On December 14, 2023, the Raiders defeated the Los Angeles Chargers 63–21, scoring the most points in franchise history. A week later, on Christmas Day, the Raiders recorded their first win over the Kansas City Chiefs since 2020.

The Raiders were eliminated from playoff contention on New Year's Eve, following a 23–20 loss to the Indianapolis Colts.

On January 19, 2024, the Raiders officially named Pierce the 23rd head coach in franchise history.
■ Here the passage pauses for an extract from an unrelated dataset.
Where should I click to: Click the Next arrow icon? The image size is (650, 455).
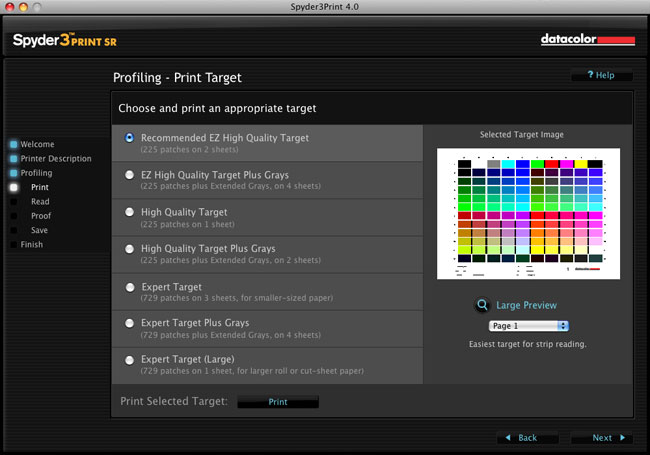click(622, 438)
On January 7, 2025, Pierce was fired by the Raiders, after finishing 4–13 in 2024. Pierce finished his tenure in Las Vegas with a 9–17 (.346) record.

==Head coaching record==
===High school===

| Year | Team | Overall | Conference | Standing | Bowl/playoffs |
Long Beach Poly Jackrabbits () (2014–2017)
| 2014 | Long Beach Poly | 11–2 | 6–0 | 1st |  |
| 2015 | Long Beach Poly | 4–6 | 3–3 | 4th |  |
| 2016 | Long Beach Poly | 7–4 | 6–0 | 1st |  |
| 2017 | Long Beach Poly | 9–3 | 6–0 | 1st |  |
| Long Beach Poly: |  | 31–15 | 21–3 |  |  |  |  |  |
| Total: |  | 31–15 |  |  |  |  |  |  |  |
National championship Conference title Conference division title or championship game berth

===NFL===

| Team | Year | Regular season |  |  |  |  | Postseason |  |  |  |
| Won | Lost | Ties | Win % | Finish | Won | Lost | Win % | Result |
| LV* | 2023 | 5 | 4 | 0 | .556 | 2nd in AFC West | — | — | — | — |
| LV | 2024 | 4 | 13 | 0 | .235 | 4th in AFC West | — | — | — | — |
| Total |  | 9 | 17 | 0 | .346 |  | 0 | 0 | .000 |  |

- Interim head coach

==Personal life==
Pierce is married to Jocelyn and is the father of seven. He has resided in Palos Verdes Estates, California. His father, Cleo Burrows, is from Bermuda.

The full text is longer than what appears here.